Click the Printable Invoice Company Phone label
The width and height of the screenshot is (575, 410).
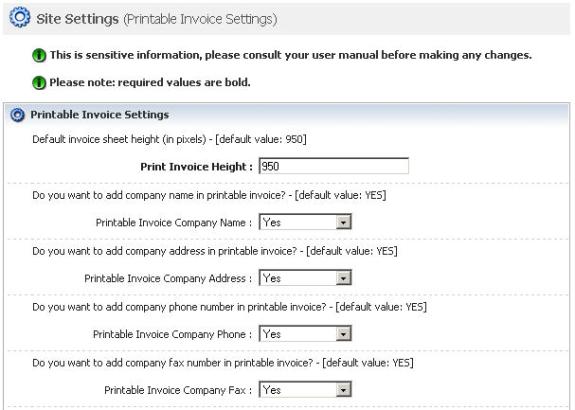click(173, 334)
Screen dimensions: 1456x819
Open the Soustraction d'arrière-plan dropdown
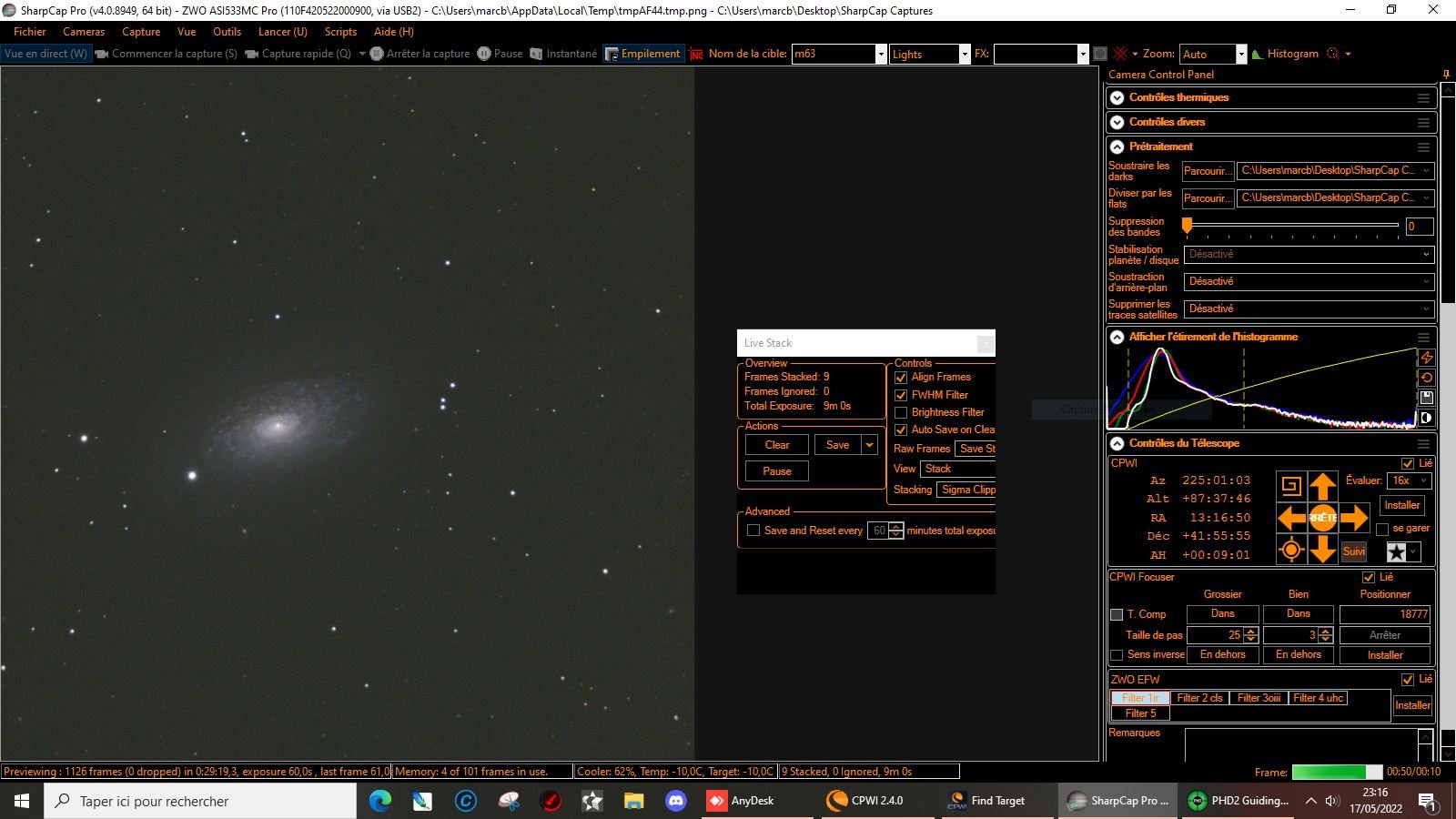point(1309,281)
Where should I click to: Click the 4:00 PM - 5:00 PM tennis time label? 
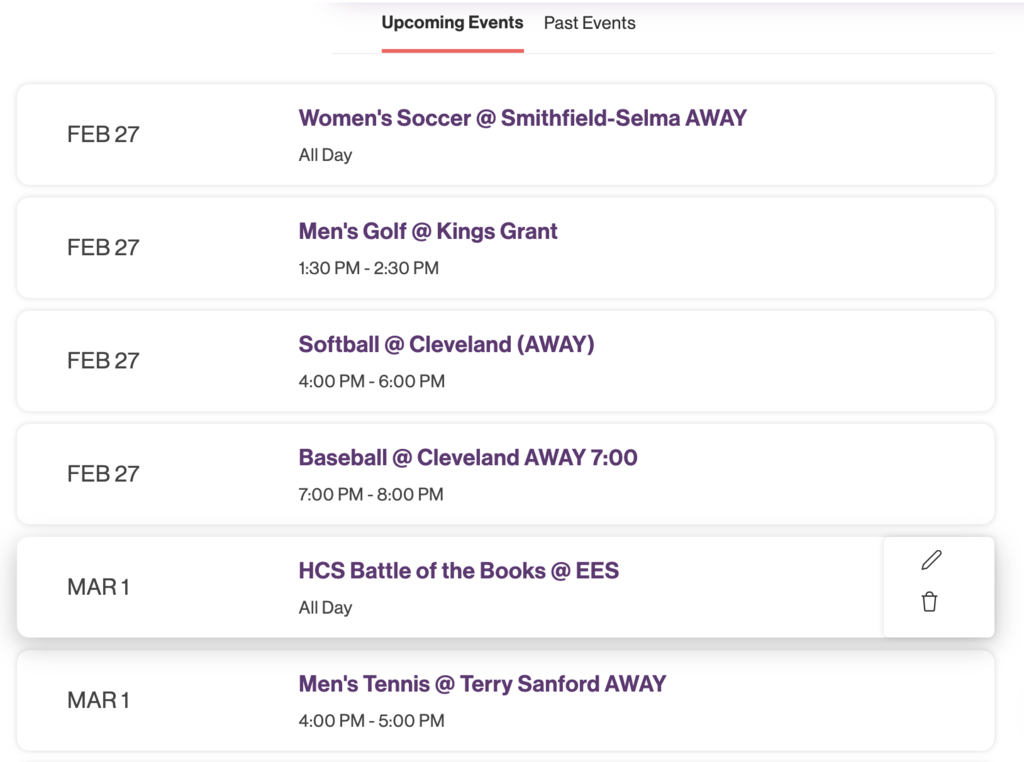[x=371, y=720]
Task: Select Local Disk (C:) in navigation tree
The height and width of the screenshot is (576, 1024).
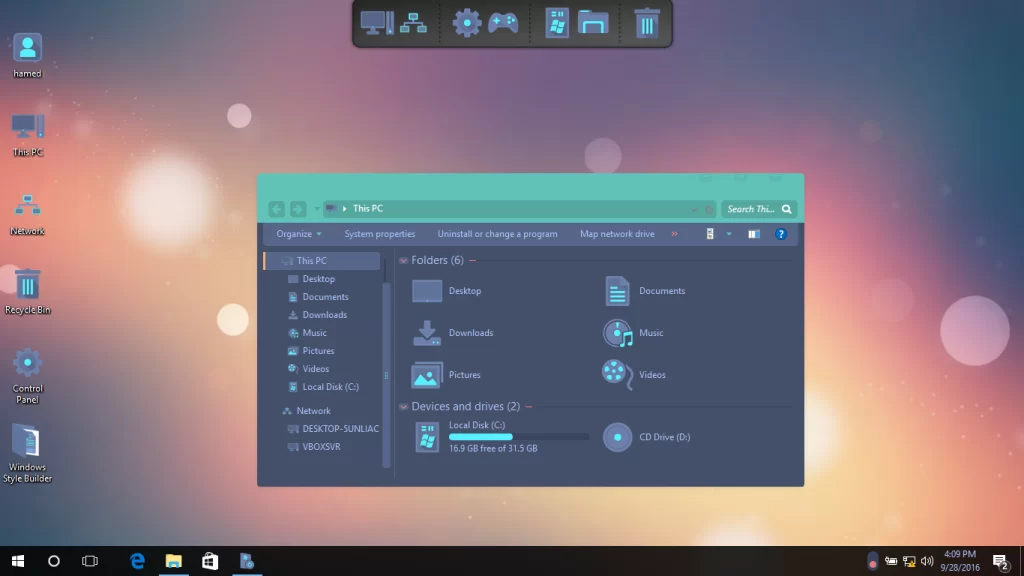Action: pos(330,387)
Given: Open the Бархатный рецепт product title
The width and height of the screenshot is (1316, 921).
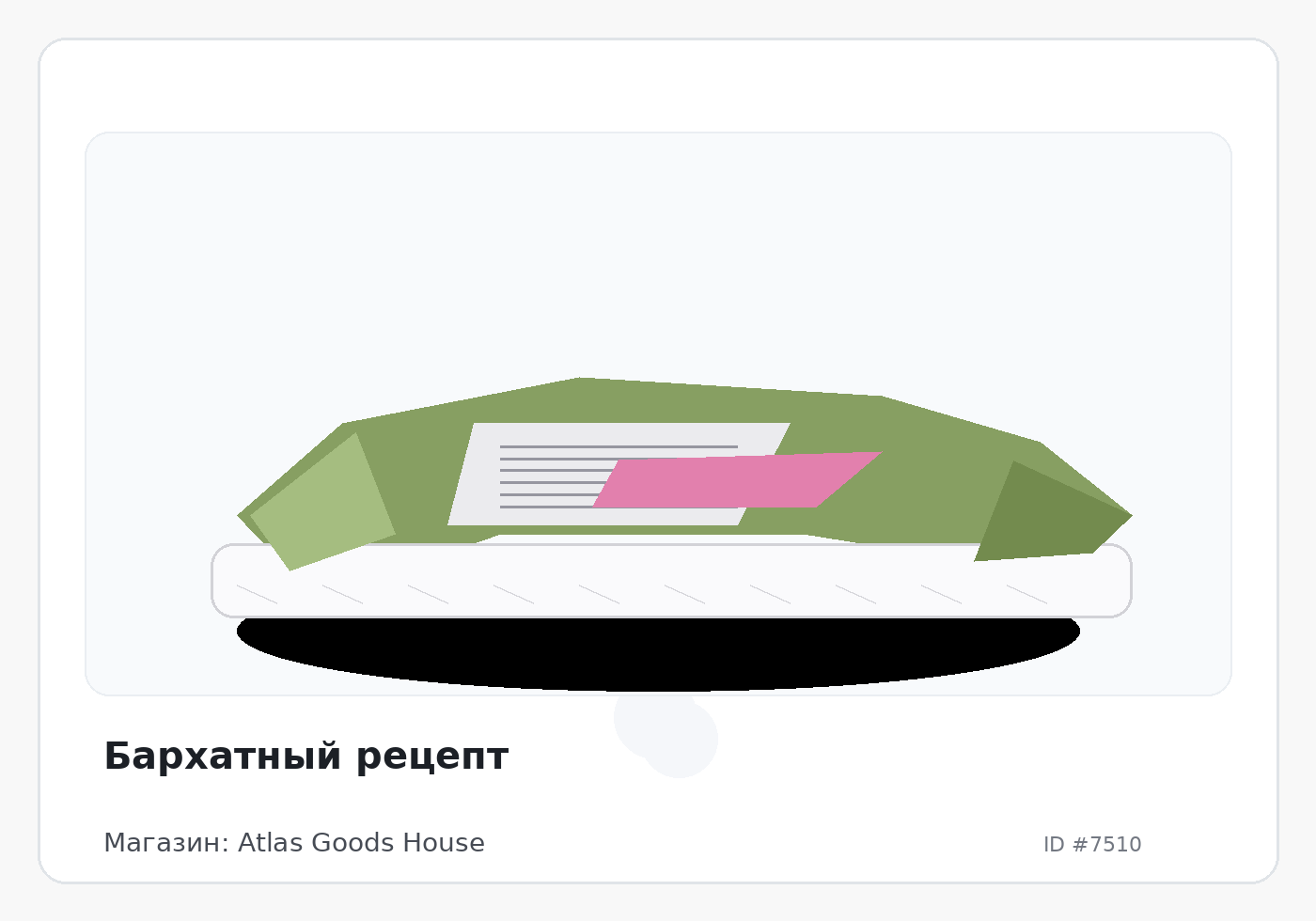Looking at the screenshot, I should (x=306, y=757).
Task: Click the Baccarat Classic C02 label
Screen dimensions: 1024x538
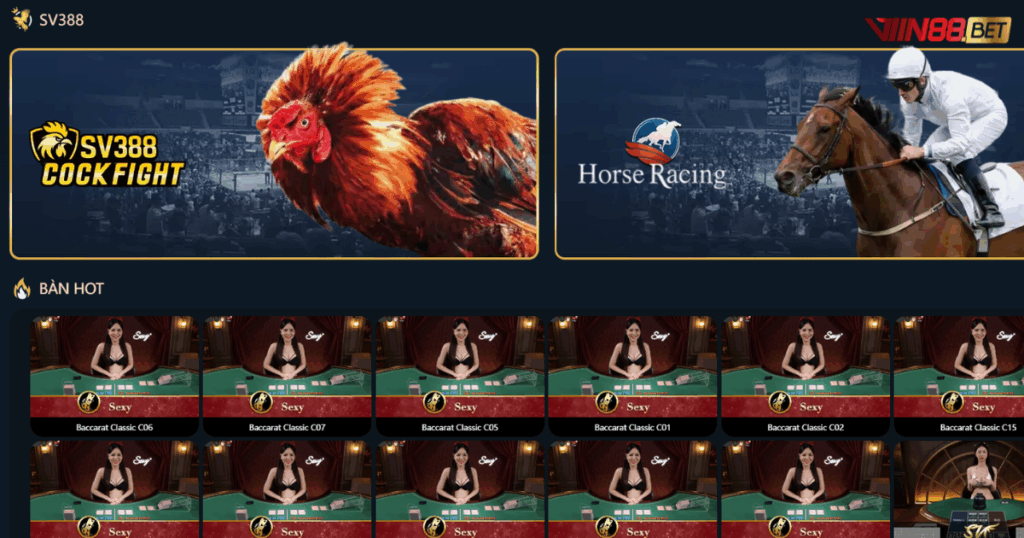Action: pyautogui.click(x=805, y=428)
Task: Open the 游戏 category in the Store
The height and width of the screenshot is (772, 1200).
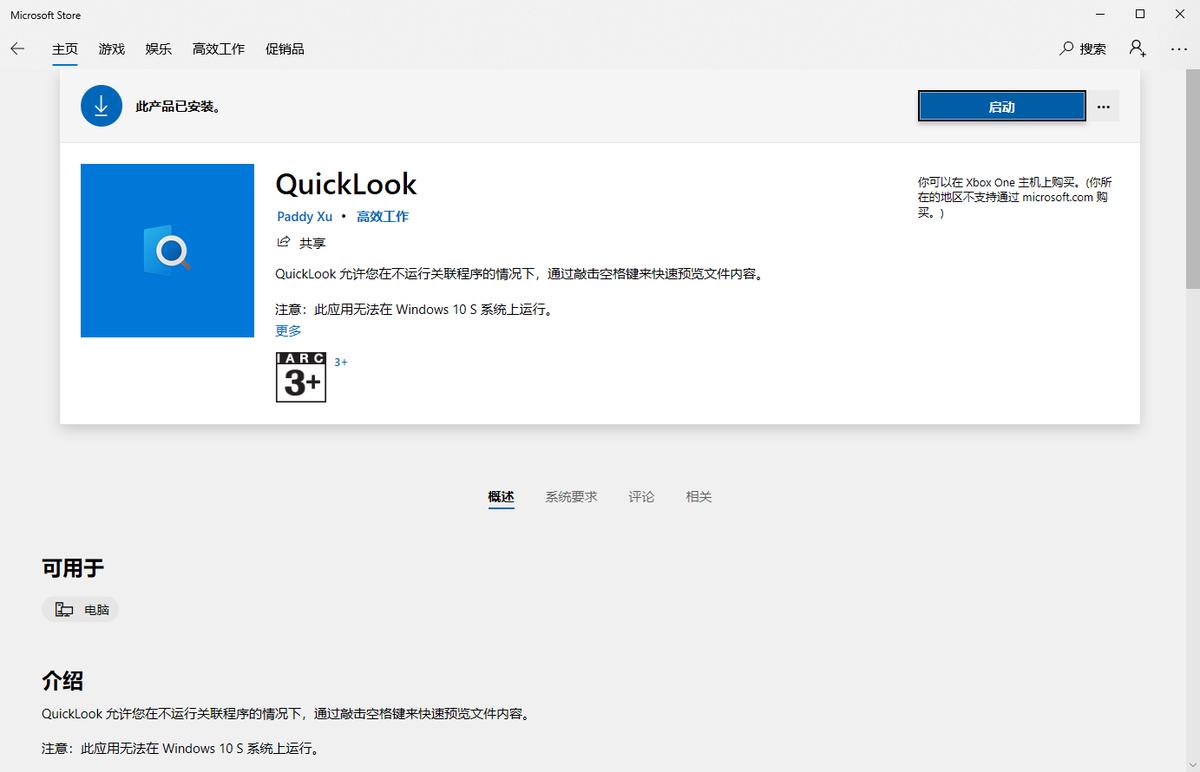Action: tap(111, 48)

> **Work request**
Repeat the listing above in full, exactly, and omit its pictures.

> **Result**
Click the Printable Invoice Company Phone label
The width and height of the screenshot is (575, 410).
click(173, 334)
Screen dimensions: 1456x819
Open the Soustraction d'arrière-plan dropdown
point(1309,281)
Where should I click to: Click the 4:00 PM - 5:00 PM tennis time label? 
[x=371, y=720]
Task: Select Local Disk (C:) in navigation tree
The height and width of the screenshot is (576, 1024).
Action: pos(330,387)
Given: Open the Бархатный рецепт product title
The width and height of the screenshot is (1316, 921).
Looking at the screenshot, I should (x=306, y=757).
Task: Click the Baccarat Classic C02 label
Screen dimensions: 1024x538
Action: pyautogui.click(x=805, y=428)
Task: Open the 游戏 category in the Store
The height and width of the screenshot is (772, 1200).
Action: tap(111, 48)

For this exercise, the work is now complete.